Your objective:
Copy each line of the entries beneath that contains the word "computer".

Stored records
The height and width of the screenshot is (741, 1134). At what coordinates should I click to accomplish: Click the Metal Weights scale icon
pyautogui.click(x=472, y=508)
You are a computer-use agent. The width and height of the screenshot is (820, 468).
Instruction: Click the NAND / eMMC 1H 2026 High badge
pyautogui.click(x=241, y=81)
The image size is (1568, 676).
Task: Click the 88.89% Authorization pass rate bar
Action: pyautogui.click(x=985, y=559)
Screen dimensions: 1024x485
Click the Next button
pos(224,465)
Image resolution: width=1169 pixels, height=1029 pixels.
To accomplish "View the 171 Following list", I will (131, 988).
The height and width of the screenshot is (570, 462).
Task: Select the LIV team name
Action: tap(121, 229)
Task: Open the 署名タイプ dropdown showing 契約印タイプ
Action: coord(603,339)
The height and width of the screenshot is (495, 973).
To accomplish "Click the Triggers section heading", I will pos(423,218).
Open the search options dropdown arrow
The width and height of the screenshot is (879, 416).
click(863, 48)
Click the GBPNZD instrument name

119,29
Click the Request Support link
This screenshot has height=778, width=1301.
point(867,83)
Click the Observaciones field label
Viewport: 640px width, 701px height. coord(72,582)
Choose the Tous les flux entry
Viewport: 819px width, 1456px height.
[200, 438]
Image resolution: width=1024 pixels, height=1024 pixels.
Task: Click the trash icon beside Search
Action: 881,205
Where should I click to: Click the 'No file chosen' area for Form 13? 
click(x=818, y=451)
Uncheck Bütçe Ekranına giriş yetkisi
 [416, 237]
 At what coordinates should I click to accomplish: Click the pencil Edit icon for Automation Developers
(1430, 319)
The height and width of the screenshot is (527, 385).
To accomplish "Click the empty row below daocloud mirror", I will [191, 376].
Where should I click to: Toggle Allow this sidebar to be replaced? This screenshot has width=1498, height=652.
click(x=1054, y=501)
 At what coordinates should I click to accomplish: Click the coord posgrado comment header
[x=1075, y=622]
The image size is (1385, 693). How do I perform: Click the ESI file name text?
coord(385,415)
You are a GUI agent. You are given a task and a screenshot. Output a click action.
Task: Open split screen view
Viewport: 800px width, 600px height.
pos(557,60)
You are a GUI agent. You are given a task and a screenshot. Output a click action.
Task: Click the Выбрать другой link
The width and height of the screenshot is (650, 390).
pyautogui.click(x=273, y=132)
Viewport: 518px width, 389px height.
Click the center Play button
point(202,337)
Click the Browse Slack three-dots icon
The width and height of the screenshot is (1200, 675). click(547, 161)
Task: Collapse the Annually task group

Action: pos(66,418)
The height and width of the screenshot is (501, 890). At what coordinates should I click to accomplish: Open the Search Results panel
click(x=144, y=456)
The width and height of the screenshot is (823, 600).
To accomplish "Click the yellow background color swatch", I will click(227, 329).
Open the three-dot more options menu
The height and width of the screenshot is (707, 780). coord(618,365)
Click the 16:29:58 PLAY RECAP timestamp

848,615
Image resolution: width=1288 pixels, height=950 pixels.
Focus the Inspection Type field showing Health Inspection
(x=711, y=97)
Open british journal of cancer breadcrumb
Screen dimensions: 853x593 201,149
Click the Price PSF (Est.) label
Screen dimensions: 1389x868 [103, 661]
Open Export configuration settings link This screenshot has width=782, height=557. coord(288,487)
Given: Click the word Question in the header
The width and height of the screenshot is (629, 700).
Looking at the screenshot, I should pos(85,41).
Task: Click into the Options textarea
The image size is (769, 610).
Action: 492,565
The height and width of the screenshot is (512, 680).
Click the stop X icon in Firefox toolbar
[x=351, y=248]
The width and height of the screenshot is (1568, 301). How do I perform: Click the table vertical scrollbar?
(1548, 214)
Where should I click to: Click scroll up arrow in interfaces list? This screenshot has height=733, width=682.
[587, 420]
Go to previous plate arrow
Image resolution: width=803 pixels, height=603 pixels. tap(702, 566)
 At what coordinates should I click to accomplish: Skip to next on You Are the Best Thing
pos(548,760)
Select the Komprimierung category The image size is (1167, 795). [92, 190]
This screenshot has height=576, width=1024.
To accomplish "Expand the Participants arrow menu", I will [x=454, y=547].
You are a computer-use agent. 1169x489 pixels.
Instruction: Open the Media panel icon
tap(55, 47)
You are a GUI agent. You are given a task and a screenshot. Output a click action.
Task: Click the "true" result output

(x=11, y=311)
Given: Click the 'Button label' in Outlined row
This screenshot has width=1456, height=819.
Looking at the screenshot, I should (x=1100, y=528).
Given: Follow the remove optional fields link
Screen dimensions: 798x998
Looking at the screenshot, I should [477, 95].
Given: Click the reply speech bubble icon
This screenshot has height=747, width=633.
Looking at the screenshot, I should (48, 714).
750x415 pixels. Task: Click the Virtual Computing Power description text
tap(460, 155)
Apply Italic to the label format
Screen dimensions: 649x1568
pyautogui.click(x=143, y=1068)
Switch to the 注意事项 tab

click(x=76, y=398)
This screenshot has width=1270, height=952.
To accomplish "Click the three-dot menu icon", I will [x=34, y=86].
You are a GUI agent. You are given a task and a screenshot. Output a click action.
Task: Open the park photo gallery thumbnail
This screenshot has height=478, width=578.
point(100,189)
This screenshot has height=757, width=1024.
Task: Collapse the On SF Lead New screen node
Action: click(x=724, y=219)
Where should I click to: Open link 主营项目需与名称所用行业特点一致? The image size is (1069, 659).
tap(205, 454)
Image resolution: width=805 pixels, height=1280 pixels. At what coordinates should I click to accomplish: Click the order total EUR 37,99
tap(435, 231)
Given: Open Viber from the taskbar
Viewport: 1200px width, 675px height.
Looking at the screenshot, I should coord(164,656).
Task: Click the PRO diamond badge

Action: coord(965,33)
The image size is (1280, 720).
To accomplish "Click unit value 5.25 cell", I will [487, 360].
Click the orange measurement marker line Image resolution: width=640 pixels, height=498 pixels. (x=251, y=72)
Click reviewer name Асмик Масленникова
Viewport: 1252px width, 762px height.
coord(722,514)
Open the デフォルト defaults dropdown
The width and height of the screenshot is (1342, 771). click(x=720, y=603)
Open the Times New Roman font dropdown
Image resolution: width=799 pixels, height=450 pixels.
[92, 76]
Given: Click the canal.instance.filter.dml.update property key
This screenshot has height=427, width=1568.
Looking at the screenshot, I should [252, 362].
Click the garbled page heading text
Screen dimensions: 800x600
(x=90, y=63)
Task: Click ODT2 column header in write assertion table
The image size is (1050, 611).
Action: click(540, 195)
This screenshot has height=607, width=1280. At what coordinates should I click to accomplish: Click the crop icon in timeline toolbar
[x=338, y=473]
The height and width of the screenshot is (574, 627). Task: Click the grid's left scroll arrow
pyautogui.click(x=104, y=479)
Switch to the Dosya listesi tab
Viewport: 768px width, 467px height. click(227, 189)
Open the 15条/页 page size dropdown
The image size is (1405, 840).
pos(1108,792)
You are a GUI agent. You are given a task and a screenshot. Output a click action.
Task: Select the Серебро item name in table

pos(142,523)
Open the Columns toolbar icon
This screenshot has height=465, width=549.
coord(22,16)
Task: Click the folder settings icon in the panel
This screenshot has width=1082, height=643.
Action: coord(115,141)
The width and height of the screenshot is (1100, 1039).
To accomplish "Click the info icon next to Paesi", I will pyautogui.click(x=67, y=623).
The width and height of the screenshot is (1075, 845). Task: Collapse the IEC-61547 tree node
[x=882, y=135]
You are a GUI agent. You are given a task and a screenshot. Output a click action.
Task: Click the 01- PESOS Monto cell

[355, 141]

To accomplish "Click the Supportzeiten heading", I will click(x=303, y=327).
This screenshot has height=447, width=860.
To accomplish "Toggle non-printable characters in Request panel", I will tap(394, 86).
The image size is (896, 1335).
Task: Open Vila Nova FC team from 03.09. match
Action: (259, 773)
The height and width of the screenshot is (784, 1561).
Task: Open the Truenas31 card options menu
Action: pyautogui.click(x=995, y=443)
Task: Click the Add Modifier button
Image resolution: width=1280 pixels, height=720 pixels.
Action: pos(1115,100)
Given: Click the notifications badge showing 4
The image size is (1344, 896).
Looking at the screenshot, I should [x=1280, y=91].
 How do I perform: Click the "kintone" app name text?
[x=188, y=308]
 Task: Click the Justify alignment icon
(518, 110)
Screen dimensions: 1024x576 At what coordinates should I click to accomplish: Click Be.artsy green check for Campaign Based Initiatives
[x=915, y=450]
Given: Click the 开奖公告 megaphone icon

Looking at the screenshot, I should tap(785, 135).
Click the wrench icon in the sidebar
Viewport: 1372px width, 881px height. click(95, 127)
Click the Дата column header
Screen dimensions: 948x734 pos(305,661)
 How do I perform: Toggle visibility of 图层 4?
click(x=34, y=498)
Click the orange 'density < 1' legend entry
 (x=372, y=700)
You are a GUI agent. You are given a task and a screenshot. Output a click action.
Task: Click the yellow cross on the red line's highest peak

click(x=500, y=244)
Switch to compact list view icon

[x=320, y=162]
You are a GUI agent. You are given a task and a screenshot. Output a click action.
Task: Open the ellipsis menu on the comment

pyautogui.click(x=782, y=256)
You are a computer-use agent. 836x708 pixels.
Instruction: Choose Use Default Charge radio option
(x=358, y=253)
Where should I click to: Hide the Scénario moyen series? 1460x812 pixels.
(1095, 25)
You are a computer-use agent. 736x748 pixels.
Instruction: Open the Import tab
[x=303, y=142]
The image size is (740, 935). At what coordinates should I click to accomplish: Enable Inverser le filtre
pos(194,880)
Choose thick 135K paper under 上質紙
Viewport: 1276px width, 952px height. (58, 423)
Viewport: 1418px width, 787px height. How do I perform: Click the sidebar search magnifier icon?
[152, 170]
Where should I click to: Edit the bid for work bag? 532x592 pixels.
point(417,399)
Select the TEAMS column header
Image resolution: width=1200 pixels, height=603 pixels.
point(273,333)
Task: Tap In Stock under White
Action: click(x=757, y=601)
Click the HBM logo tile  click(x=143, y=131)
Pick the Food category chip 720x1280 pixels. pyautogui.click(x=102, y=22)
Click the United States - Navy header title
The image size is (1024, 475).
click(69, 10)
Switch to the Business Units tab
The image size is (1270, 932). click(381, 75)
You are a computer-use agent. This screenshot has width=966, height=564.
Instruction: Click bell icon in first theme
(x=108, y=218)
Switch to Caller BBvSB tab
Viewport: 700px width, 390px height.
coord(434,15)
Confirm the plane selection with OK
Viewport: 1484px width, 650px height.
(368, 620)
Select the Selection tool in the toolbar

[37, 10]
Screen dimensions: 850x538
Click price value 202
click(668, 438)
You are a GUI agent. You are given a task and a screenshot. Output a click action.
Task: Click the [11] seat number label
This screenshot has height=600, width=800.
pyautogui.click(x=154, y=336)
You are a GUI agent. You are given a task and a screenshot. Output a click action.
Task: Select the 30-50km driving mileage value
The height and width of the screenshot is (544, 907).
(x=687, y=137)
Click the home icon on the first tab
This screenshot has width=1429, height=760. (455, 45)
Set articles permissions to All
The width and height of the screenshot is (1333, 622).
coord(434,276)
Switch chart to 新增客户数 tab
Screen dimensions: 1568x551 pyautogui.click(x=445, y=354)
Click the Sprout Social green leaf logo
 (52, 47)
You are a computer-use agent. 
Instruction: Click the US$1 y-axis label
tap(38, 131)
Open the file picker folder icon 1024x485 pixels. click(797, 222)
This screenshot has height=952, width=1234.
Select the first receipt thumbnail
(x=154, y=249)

Answer to the problem:
You are a computer-use agent. The width and height of the screenshot is (820, 468).
You are a computer-use agent. 1169x489 pixels.
You are a computer-use agent. 836x708 pixels.
You are a computer-use agent. 736x748 pixels.
You are a computer-use agent. This screenshot has width=966, height=564.
You are a computer-use agent. 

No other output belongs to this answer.